• DIRECTIONS:
Reproduce the passage below about the IRS and small business taxes word for word, from "The IRS will" to "and associated liabilities.".

• GIVEN TEXT:
--- START ---

Lean into the IRS

With the end of the year within mere days, a lot of people’s minds are on 2021—the economic stability and market forecast, the change in presidential administration, the future of their own business, and tax season.

As tax advisors and CPAs, our firm is well-versed in small business tax services and have prepared a quick list of tips to help you navigate your own tax preparation. Every type of business structure—whether LLC, sole proprietorship, or corporation—has its own functionality for tax purposes. Your individual structure has both legal and tax implications that are inclusive to how your business is built. Learning how your business operates includes learning about its tax structure.


The IRS will likely always get a bad rap for being a bad guy, or an entity to fear. Quite the opposite is true, as the IRS is designed to help individuals and businesses alike stay in compliance with taxes and everything that accompanies the topic. Its website can act as host to a wide range of content and resources to help empower business owners to feel confident in their tax status and associated liabilities.

--- END ---

• PROVIDED MATERIAL:
--- START ---

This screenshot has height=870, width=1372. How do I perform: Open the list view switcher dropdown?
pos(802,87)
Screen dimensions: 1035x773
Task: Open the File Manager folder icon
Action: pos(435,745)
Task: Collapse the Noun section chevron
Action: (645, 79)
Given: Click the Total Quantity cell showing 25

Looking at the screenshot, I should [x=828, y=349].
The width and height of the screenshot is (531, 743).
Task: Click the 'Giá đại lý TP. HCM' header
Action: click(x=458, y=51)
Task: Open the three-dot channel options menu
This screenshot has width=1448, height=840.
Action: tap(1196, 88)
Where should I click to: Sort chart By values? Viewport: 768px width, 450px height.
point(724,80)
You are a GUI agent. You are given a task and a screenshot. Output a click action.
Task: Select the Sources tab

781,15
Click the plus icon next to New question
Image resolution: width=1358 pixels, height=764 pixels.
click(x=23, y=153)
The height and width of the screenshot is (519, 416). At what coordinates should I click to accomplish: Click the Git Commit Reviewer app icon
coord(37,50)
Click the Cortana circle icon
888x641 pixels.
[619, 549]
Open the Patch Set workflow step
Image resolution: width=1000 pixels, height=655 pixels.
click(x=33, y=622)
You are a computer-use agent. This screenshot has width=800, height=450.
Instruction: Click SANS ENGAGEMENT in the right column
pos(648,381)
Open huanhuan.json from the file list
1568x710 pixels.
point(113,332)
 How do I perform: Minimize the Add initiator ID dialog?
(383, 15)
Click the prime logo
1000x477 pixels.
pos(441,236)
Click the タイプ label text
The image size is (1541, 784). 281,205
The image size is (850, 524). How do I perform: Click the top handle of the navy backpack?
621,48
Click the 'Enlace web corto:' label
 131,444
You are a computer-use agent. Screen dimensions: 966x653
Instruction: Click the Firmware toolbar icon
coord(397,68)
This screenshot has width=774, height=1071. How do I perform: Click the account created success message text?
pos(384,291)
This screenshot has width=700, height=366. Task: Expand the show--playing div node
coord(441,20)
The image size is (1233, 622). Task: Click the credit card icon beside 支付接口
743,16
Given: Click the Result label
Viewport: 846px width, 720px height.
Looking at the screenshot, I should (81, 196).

--- END ---

• TASK OUTPUT:
The IRS will likely always get a bad rap for being a bad guy, or an entity to fear. Quite the opposite is true, as the IRS is designed to help individuals and businesses alike stay in compliance with taxes and everything that accompanies the topic. Its website can act as host to a wide range of content and resources to help empower business owners to feel confident in their tax status and associated liabilities.